Records shown below:

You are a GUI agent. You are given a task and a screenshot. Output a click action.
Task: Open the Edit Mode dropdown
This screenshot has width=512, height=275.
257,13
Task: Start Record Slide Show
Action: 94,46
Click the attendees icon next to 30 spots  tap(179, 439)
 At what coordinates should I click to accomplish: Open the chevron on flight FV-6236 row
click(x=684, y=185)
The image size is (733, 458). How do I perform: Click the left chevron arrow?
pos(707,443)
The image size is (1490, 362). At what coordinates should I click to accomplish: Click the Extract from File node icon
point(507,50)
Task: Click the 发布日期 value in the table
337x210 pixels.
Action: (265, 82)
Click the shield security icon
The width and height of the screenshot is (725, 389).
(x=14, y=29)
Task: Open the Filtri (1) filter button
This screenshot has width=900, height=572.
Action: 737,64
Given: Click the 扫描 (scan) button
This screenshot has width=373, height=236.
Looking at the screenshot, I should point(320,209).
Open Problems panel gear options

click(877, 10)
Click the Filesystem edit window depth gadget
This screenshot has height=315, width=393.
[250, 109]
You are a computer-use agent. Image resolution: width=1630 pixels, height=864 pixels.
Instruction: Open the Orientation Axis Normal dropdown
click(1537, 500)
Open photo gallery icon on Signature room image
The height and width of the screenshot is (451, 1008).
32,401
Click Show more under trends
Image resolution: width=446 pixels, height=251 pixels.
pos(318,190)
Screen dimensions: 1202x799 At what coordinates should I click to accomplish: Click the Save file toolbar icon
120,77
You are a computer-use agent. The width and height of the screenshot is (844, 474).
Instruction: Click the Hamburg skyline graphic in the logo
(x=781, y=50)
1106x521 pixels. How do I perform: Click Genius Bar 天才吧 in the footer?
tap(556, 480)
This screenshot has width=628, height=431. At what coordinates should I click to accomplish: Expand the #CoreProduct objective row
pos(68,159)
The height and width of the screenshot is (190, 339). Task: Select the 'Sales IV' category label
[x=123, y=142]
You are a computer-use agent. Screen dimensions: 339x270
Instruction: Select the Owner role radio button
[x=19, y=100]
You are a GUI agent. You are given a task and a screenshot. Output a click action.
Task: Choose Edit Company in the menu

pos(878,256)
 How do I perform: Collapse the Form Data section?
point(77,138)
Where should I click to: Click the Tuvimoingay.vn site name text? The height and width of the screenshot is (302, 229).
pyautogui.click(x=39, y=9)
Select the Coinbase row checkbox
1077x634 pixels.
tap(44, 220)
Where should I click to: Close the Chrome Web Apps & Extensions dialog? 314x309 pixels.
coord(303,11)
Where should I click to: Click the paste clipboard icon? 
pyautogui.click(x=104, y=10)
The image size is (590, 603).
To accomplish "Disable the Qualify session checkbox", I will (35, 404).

End of Records shown.

Work to be completed » Take the records shown above and output them again exactly.

Worked solution »
You are a GUI agent. You are given a task and a screenshot. Output a click action.
Task: Open the Edit Mode dropdown
This screenshot has width=512, height=275.
257,13
Task: Start Record Slide Show
Action: 94,46
Click the attendees icon next to 30 spots  tap(179, 439)
 At what coordinates should I click to accomplish: Open the chevron on flight FV-6236 row
click(x=684, y=185)
The image size is (733, 458). How do I perform: Click the left chevron arrow?
pos(707,443)
The image size is (1490, 362). At what coordinates should I click to accomplish: Click the Extract from File node icon
point(507,50)
Task: Click the 发布日期 value in the table
337x210 pixels.
Action: (265, 82)
Click the shield security icon
The width and height of the screenshot is (725, 389).
(x=14, y=29)
Task: Open the Filtri (1) filter button
This screenshot has width=900, height=572.
Action: 737,64
Given: Click the 扫描 (scan) button
This screenshot has width=373, height=236.
Looking at the screenshot, I should point(320,209).
Open Problems panel gear options

click(877, 10)
Click the Filesystem edit window depth gadget
This screenshot has height=315, width=393.
[250, 109]
You are a computer-use agent. Image resolution: width=1630 pixels, height=864 pixels.
Instruction: Open the Orientation Axis Normal dropdown
click(1537, 500)
Open photo gallery icon on Signature room image
The height and width of the screenshot is (451, 1008).
32,401
Click Show more under trends
Image resolution: width=446 pixels, height=251 pixels.
pos(318,190)
Screen dimensions: 1202x799 At what coordinates should I click to accomplish: Click the Save file toolbar icon
120,77
You are a computer-use agent. The width and height of the screenshot is (844, 474).
Instruction: Click the Hamburg skyline graphic in the logo
(x=781, y=50)
1106x521 pixels. How do I perform: Click Genius Bar 天才吧 in the footer?
tap(556, 480)
This screenshot has width=628, height=431. At what coordinates should I click to accomplish: Expand the #CoreProduct objective row
pos(68,159)
The height and width of the screenshot is (190, 339). Task: Select the 'Sales IV' category label
[x=123, y=142]
You are a computer-use agent. Screen dimensions: 339x270
Instruction: Select the Owner role radio button
[x=19, y=100]
You are a GUI agent. You are given a task and a screenshot. Output a click action.
Task: Choose Edit Company in the menu

pos(878,256)
 How do I perform: Collapse the Form Data section?
point(77,138)
Where should I click to: Click the Tuvimoingay.vn site name text? The height and width of the screenshot is (302, 229).
pyautogui.click(x=39, y=9)
Select the Coinbase row checkbox
1077x634 pixels.
tap(44, 220)
Where should I click to: Close the Chrome Web Apps & Extensions dialog? 314x309 pixels.
coord(303,11)
Where should I click to: Click the paste clipboard icon? 
pyautogui.click(x=104, y=10)
The image size is (590, 603).
To accomplish "Disable the Qualify session checkbox", I will (35, 404).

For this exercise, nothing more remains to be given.